# Help needed



## Lgrogan (Feb 26, 2019)

Hi

I have discovered that my great great grandfather was on board the SS Stokesley in 1884 in Burntisland Scotland. He at this time had fallen from the ship when it was docked but not seriously injured going by newspaper reports.

I know nothing about ships and going by what I have found there are 2 ships by this name but this is the earlier one. Is there any way of finding out the history of this ship as would like to try and track down what happened to my GG grandfather.

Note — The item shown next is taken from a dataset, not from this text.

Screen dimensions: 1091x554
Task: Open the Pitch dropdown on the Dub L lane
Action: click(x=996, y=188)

Any help or advice appreciated.


----------



## sturgeonsurgeon (Sep 27, 2018)

Lgrogan said:


> Hi
> 
> I have discovered that my great great grandfather was on board the SS Stokesley in 1884 in Burntisland Scotland. He at this time had fallen from the ship when it was docked but not seriously injured going by newspaper reports.
> 
> ...


 hello,i,m from burntisland,some members are good at this sort of thing,sure you will get some great help,best of luck.(Thumb)


----------



## Lgrogan (Feb 26, 2019)

Thank you  I'm just up the road in Perth. Hopefully someone can lead me in the right direction


----------



## gray_marian (Jan 15, 2014)

Hello Lgrogan, Welcome to the forum. Could you tell us your gt,gt,grandfathers full name, place and dob please. Thank you


----------



## Roger Griffiths (Feb 10, 2006)

Hello,

The 1884 logbooks and crew agreements of STOKESLEY, official number 87246, seem to have been lost or destroyed. These do***ents may have given an account of the incident your Gt Gt Grandfather was involved in.
I think the information you have gleaned from newspapers will be as good as it gets.
A long shot. Her 1885 C/As and LB's seem intact and can be obtained from here.

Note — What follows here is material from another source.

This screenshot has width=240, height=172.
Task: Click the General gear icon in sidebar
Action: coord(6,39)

http://discovery.nationalarchives.gov.uk/details/r/C2478814
He may have still been on board. 
No Merchant Navy central personal records were kept between 1857 and 1913. records for the period of the first world war, have been destroyed.
Some information about the ship. Be sure to explore the links.

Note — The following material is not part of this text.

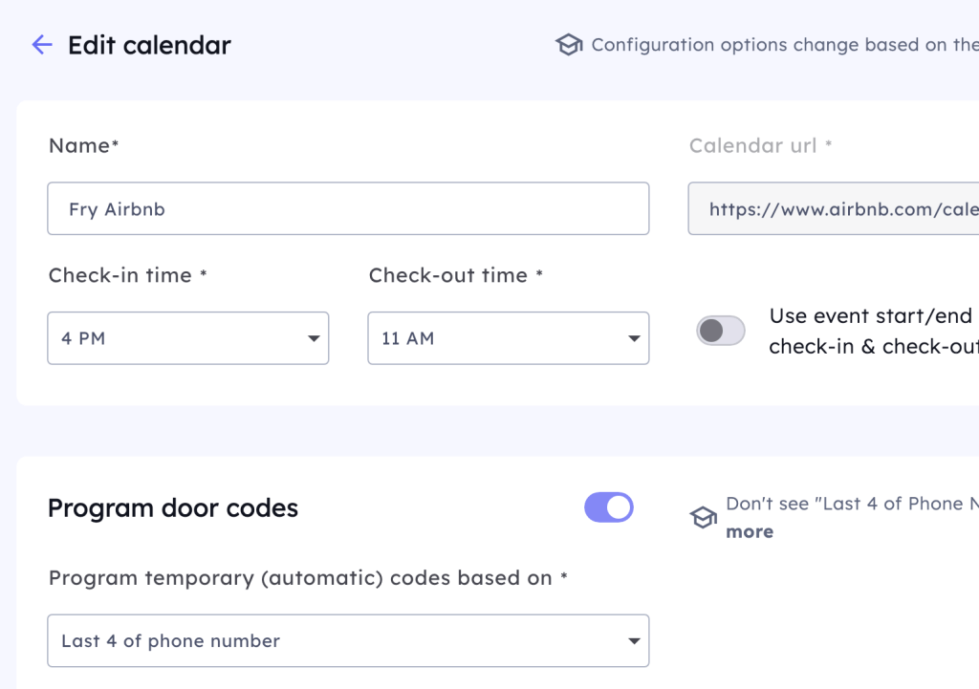Viewport: 979px width, 689px height.
Task: Click graduation cap icon beside Configuration options
Action: tap(569, 45)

http://www.crewlist.org.uk/data/vesselsnum?officialnumber=87246&submit=search

regards 
Roger


----------



## Lgrogan (Feb 26, 2019)

gray_marian said:


> Hello Lgrogan, Welcome to the forum. Could you tell us your gt,gt,grandfathers full name, place and dob please. Thank you



Hi

His name is Thomas Grogan, I don't have an exact date of birth just 1844 in Ireland but he lived in Dundee from around 1850. I did find another article that he was severely injured when he fell of the ship in BurntIsland on 1st January 1884 but unable to find any further information from this.

Thank you

Lorna


----------



## Lgrogan (Feb 26, 2019)

Roger Griffiths said:


> Hello,
> 
> The 1884 logbooks and crew agreements of STOKESLEY, official number 87246, seem to have been lost or destroyed. These do***ents may have given an account of the incident your Gt Gt Grandfather was involved in.
> I think the information you have gleaned from newspapers will be as good as it gets.
> ...


Thank you so much I will look into this further.

Much appreciated

Lorna


----------



## Beswron (Dec 11, 2018)

My Mother was born in Burntisland and I have visited the place a couple of times. I live in Australia and I don't know much about it's shipping history except it was used during WW2 for ship building and repairs. Or was it? My Grand Father worked at the Aluminium smelter. Thanks for the nostalgic thoughts!!


----------



## OzBoz (Dec 9, 2008)

Lorna, Have you tried Ancestry.com. There are several Thomas Grogans mentioned there, with one looking promising (for a starting point anyway)

1851 Scotland Census.
Thomas Grogan aged 12, Born Ireland, address 137 Williamsons Land Dundee. Father Thomas Grogan, Mother Jean Grogan.

I wish you all the best in your search.


----------



## gray_marian (Jan 15, 2014)

Lgrogan said:


> Hi
> 
> His name is Thomas Grogan, I don't have an exact date of birth just 1844 in Ireland but he lived in Dundee from around 1850. I did find another article that he was severely injured when he fell of the ship in BurntIsland on 1st January 1884 but unable to find any further information from this.
> 
> ...


Thank you Lorna, may have been pipped to the post by OzBoz, but will have a wee look


----------



## Jon DUGGAN (Nov 24, 2011)

*Thomas GROGAN*

Hi L. GROGAN,
I note from that there are four references to a Thomas GROGAN born in Ireland about 1844 including:-
a)	1851 England Census
•	Occupation: Dock Worker
•	Residence: 73 Athol Street, Liverpool, Lancashire
b)	1880 US Census 
•	Occupation: Miner
•	Residence: Archbald, Lackawanna, Pensylvania
c)	1881 England Census
•	Residence: Huntingdonshire
d)	1881 Wales Census
•	Occupation: Farm Worker
•	Residence: Plassey Street, Eyton, Royton, Denbigshire
I am unsure if Thomas GROGAN is the same person in all four cases, however if you think one or more may be your Great-Great-Grandfather you may want to track down the applicable Census details.
I hope that this has been of some help.
Kind regards,
Jon. D


----------